May 22, 2007

In which I come out as the softiest of softies

Posted in Children and adolescents, Family at 6:20 pm by The Lizard Queen

An exaggeration, perhaps. Still, I found this editorial quite moving. It’s about a man who, together with his wife, adopted a six-year-old autistic boy. Other people question the choice, saying amazingly insensitive (not to mention classist, racist, and/or ableist) things like “God knows what that kid’s parents were doing when they conceived him;” “You two have such good genes. . . Why waste them?” and “Healthy white infants must be tough to get.” The whole thing is worth reading, but these paragraphs nearly had me in tears:

The boy who was still in diapers and said to be retarded when he came to live with us is now a straight-A student at our local middle school. He’s literally rewriting the common scripts of autism and “attachment disorder” (the broad diagnosis for the problems of abandoned and traumatized kids). These are hopeless scripts, unforgiving scripts in which the child can’t give back.

My son does, and others can as well. Recently, in response to my hip replacement, he typed on his computer, “I’m nervous because Dad has not brought me braces [his word for crutches].” I was just home from the hospital — wobbly, a bit depressed, in pain. To my question, “Why do you need crutches?” he responded endearingly, “You know how I like to be just like you.” My son was trying to make me feel better, taking on my impairment, limping with me.

Again, the whole thing is worth reading.  [h/t to Jill at Feministe]

1 Comment »

  1. DavidD said,

    This reminds me of fundraising stories at the charity where I volunteer. They’re always true, but somewhat selective. We leave out the harder parts of the success stories. We don’t tell the stories of failure at all. Sometimes I wonder if it would help anything to tell of the clients we can’t help or don’t do well with the limited help we can give, as a way of saying, “See, look how much more people need.” But I understand the danger of that. People want their donations to be effective. No one likes to be confused with mixed messages.

    In the same way, this father alludes to the “crushing” problems, but doesn’t describe anything so negative. He makes an inference at the end that requires a supposedly autistic boy to have enough empathy to try to make his father feel better. Well, if he’s not actually autistic and has such empathy, that would help his recovery from abuse a great deal.

    There is indeed as wide a range of outcomes for abused children as there is for the needy served by charity. Some do amazingly well and are great for fundraising. Some wind up following that “hopeless script” despite all attempts to help. It’s not that the hopeless script is fiction. Maybe if there were enough resources, everyone could do better than the hopeless script, but to ignore that the hopeless script is a possibility isn’t something someone can do who helps a lot of people in need. If you haven’t failed, you haven’t tried that many times.

    People do say “so there” to those who told them they were making a mistake, as this editorial is largely about. The graciousness of such payback varies. It’s interesting to read the comments at Feministe condemning the nay-sayers with no knowledge of who anyone is or how accurate the quotes are. Human nature controls people so much.
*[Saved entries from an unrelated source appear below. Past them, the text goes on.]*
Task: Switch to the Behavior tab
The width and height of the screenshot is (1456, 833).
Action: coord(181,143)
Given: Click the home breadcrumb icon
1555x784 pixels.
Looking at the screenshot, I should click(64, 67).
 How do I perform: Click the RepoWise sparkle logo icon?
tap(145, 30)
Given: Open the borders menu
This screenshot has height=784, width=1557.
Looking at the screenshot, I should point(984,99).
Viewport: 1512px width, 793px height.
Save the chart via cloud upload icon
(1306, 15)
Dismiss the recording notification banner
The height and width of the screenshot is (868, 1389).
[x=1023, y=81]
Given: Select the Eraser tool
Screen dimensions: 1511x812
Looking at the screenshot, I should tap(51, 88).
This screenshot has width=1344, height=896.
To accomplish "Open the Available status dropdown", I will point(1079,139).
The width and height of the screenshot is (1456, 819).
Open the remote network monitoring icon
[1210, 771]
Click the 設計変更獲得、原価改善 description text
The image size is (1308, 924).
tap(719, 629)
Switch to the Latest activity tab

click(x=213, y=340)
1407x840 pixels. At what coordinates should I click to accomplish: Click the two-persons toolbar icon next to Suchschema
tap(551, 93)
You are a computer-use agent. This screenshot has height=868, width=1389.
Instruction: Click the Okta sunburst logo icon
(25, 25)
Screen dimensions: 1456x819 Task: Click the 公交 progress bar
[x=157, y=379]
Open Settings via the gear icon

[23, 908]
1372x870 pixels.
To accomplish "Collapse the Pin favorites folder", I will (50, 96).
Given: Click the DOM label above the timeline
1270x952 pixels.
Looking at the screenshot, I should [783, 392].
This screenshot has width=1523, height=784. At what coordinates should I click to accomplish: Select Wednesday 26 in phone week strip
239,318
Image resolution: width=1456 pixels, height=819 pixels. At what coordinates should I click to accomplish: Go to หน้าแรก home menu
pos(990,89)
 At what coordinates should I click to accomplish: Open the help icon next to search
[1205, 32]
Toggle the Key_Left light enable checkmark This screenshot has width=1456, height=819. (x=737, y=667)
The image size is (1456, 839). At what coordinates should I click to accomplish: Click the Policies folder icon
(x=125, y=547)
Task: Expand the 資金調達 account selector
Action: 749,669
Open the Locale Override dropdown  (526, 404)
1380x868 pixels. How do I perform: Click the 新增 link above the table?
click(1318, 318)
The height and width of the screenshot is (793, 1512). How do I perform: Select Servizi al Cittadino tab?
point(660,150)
    I try to be a realist, not a cynic. People regularly mislabel me or otherwise tell me I’m wrong in that. I suppose I’ve had my share of writing “so there” stories along the way. There’s only one reality, a reality that is regualrly distorted by our words and our ignorance, the source of any stories claiming physical miracles, in my opinion. Yet I do believe in mental miracles and in human determination, love and knowledge having a payoff, as it did for the boy described in this editorial. Does that mean love conquers all? No it doesn’t. Does it say that nay-sayers are heartless beasts? No, they are trying to express love in their own way. Does it say there is no reality to the hopeless script? Some might take that message away from this editorial, but I can show you hopeless people any day of the week. I can usually help their suffering a little, but that’s all I can do. If everyone wanted to do the same, it might be different, but people each have their own agenda. That’s not a reason for hopelessness, but it is a reason for patience and to be slow to judge.